++++ SOURCE INFORMATION ++++

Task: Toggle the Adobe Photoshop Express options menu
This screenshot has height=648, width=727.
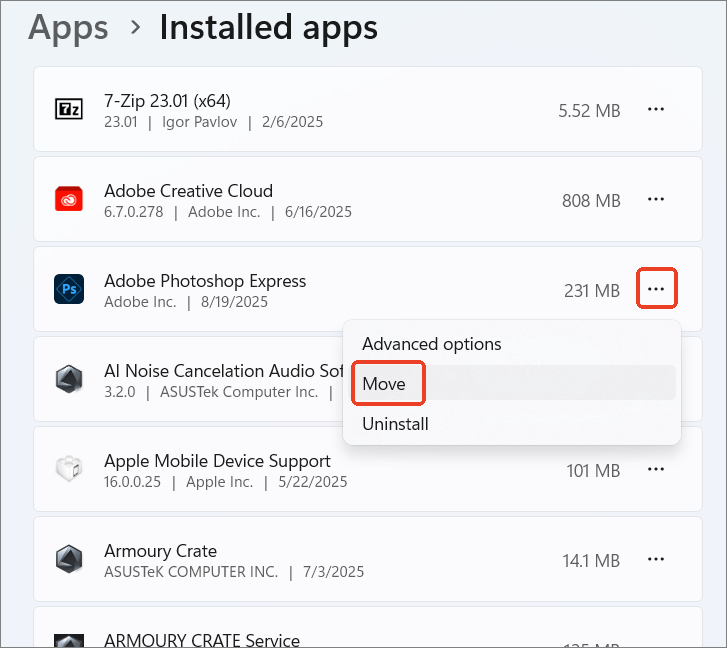Action: pyautogui.click(x=656, y=289)
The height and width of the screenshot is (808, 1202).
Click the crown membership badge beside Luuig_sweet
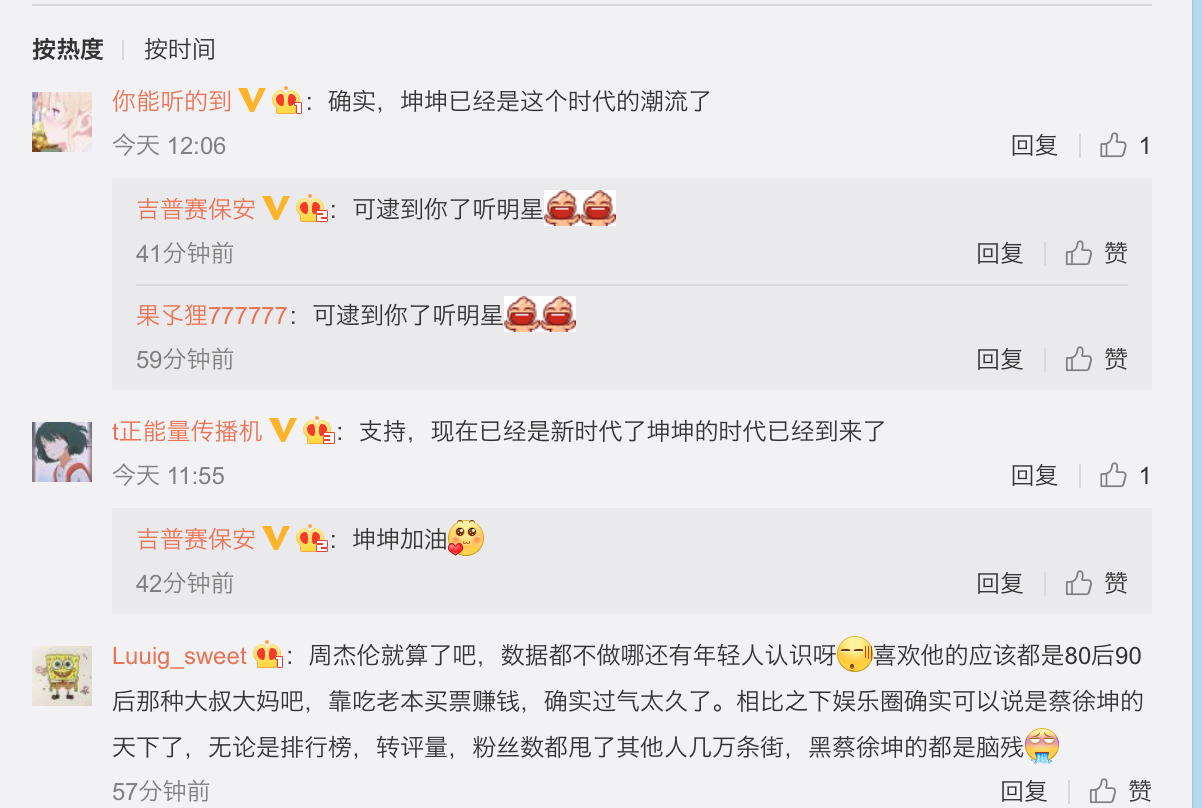(x=268, y=656)
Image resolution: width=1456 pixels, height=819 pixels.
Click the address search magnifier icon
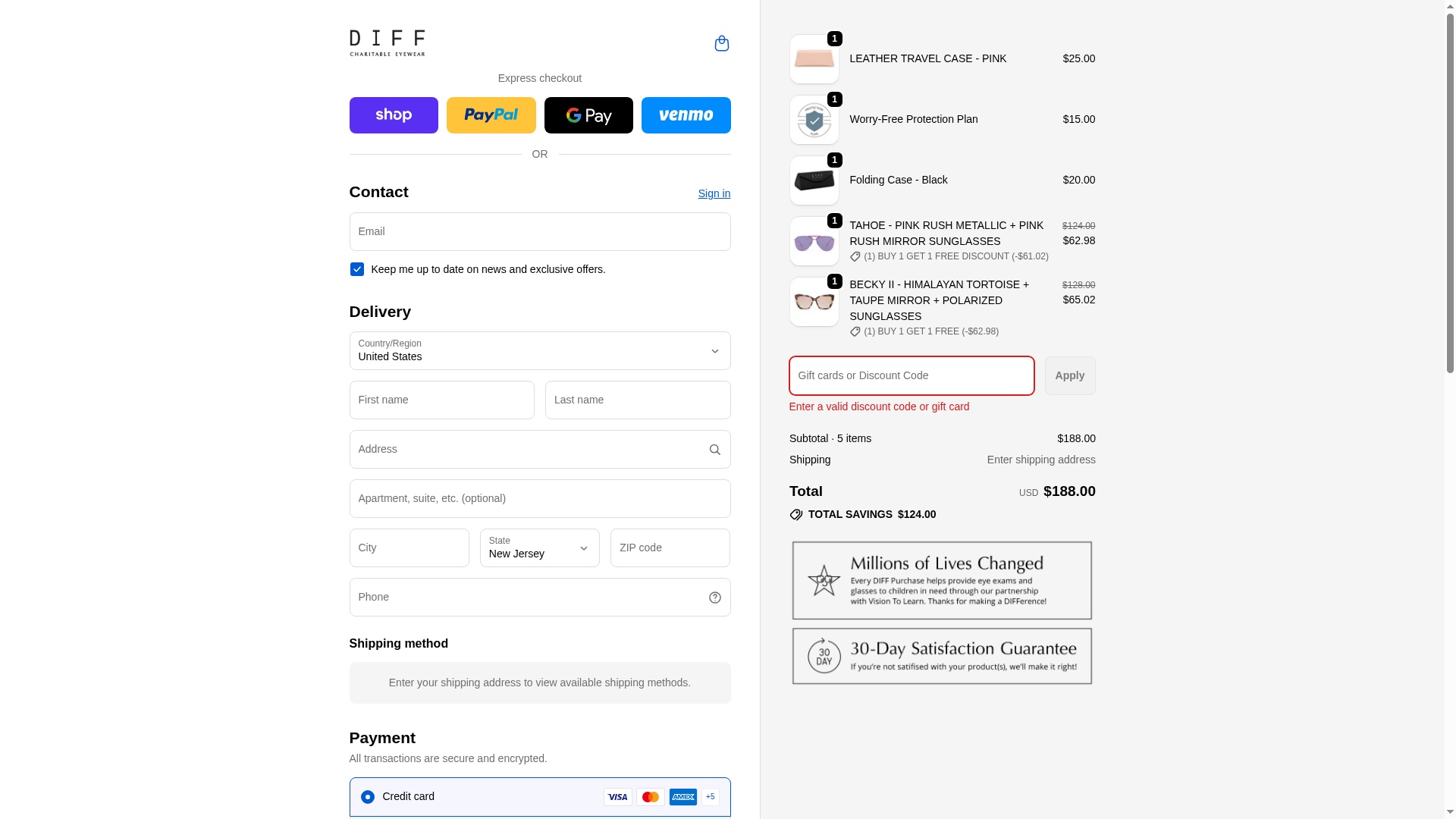tap(714, 450)
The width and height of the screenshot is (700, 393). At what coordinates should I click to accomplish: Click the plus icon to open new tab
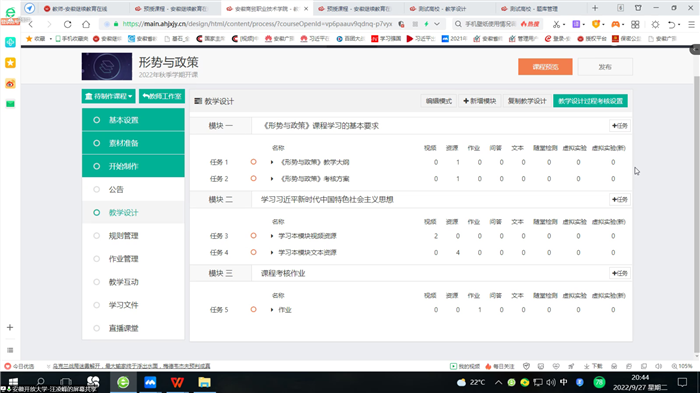[x=595, y=8]
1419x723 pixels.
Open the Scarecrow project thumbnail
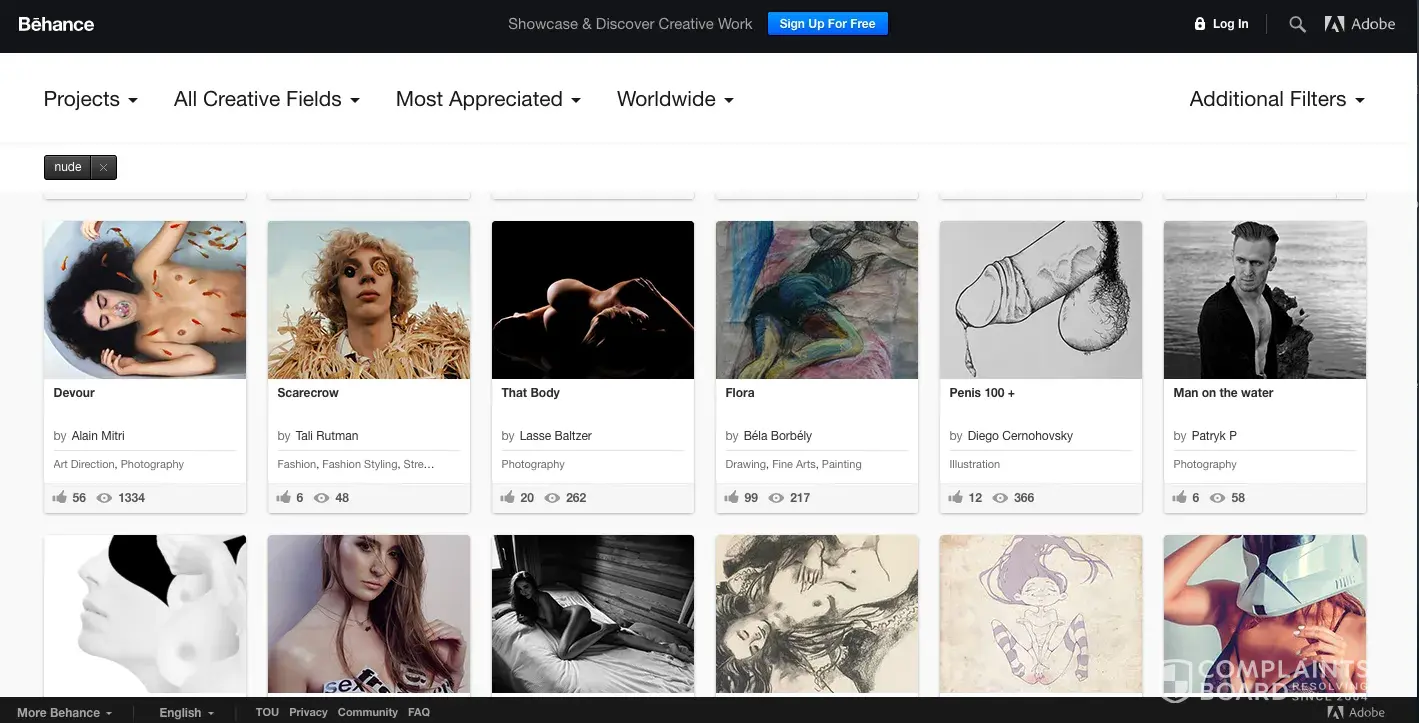click(x=369, y=300)
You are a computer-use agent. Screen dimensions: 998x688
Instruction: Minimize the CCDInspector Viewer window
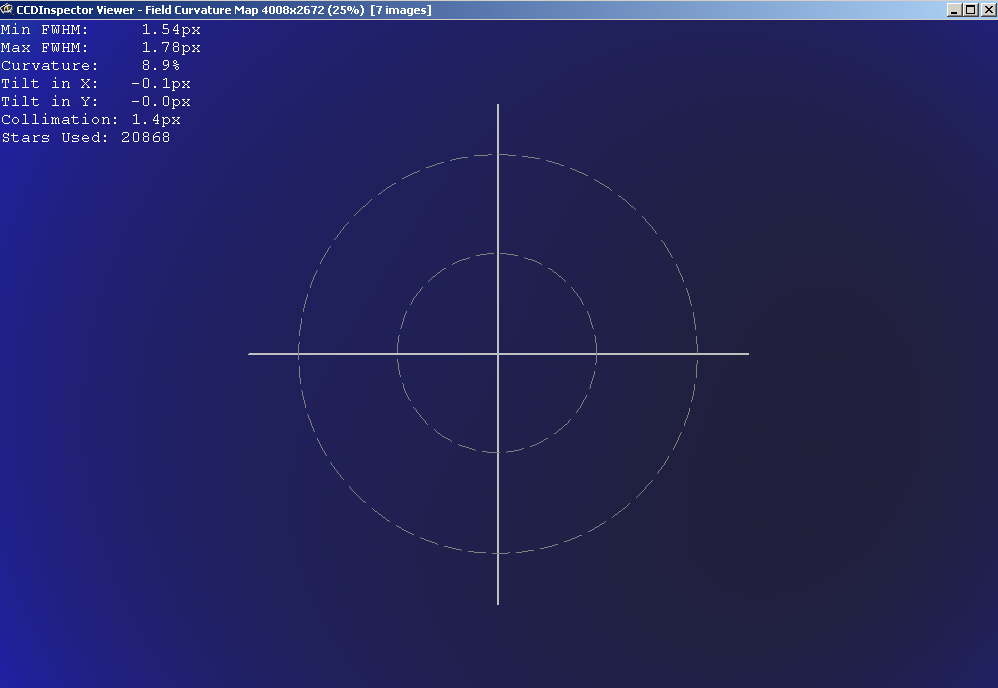954,9
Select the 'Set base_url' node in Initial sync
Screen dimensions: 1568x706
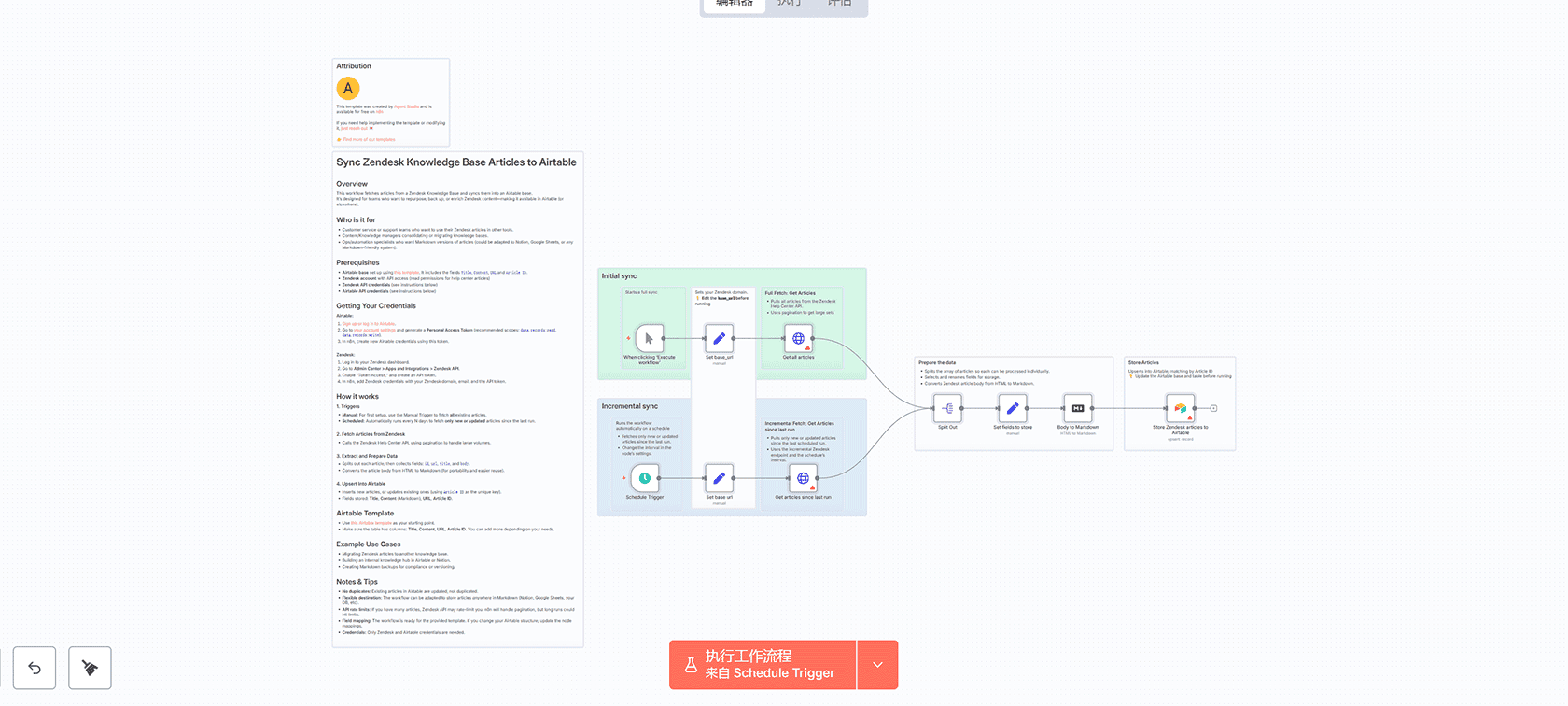point(719,338)
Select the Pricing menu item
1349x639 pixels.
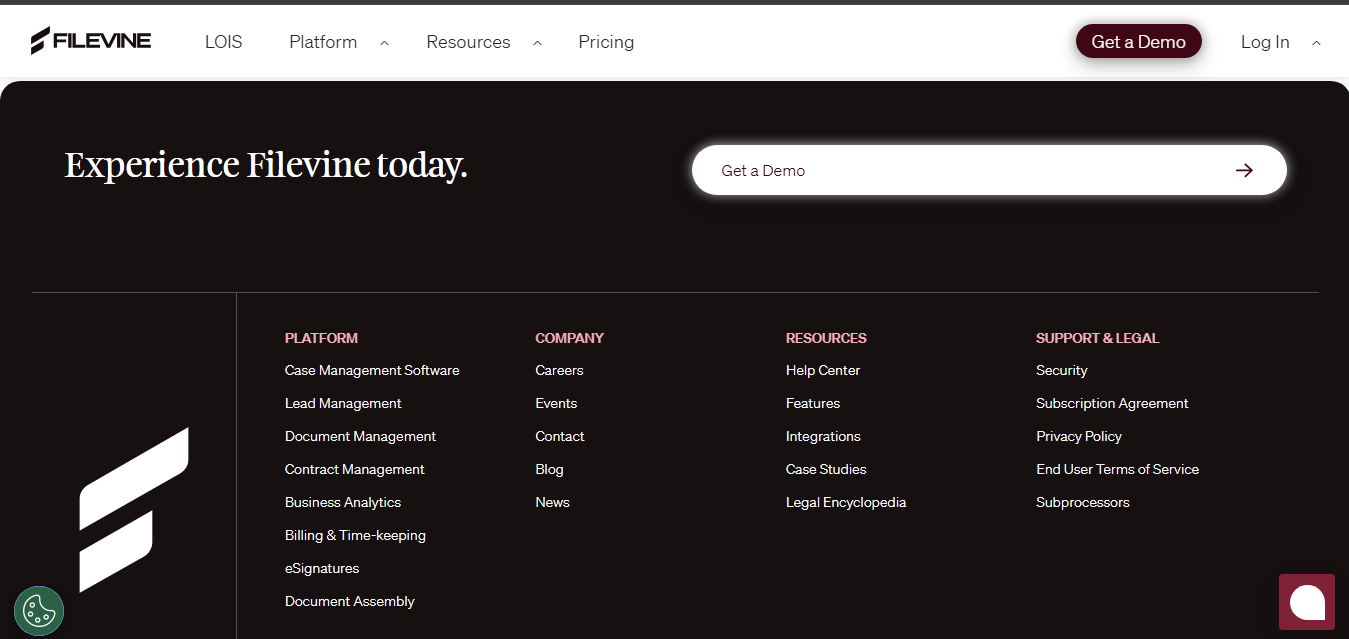click(x=605, y=42)
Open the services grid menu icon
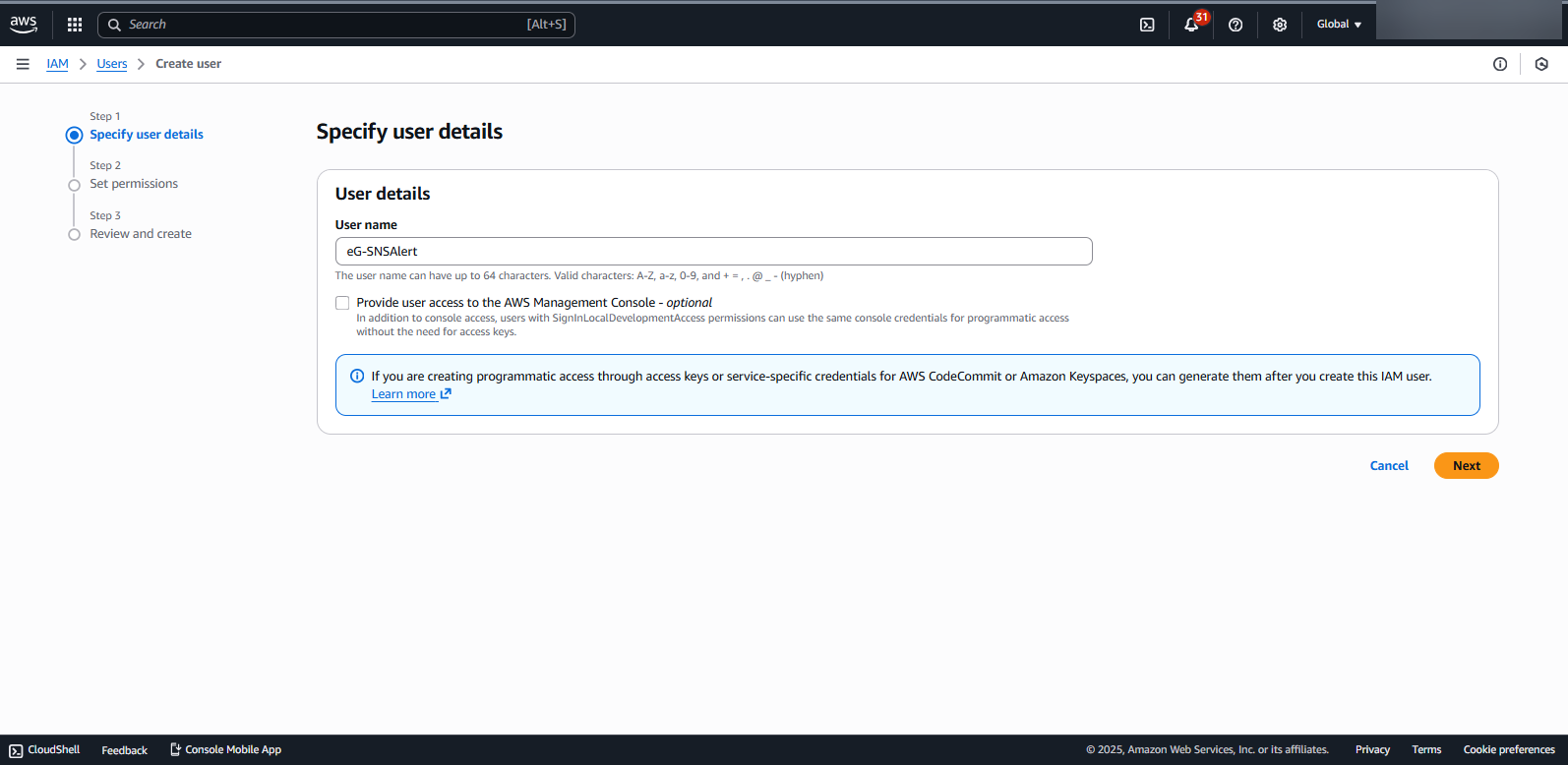 tap(75, 25)
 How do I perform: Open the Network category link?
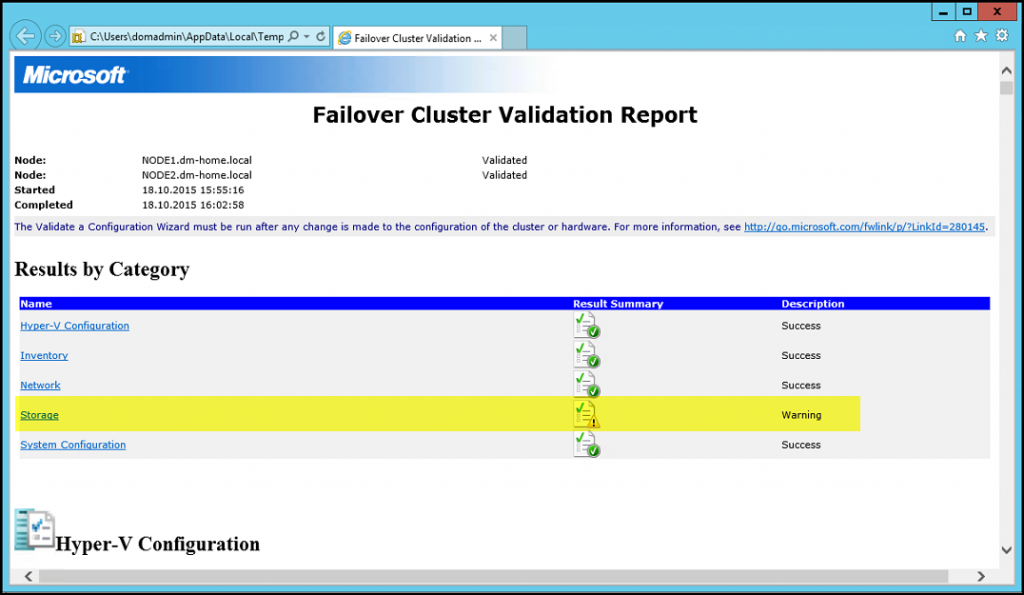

++++

PROBLEM TO WORK ON = State how many lines of the entries above include the string "Select". The reply is that number alone.

RESULT FOR THIS EXERCISE = 2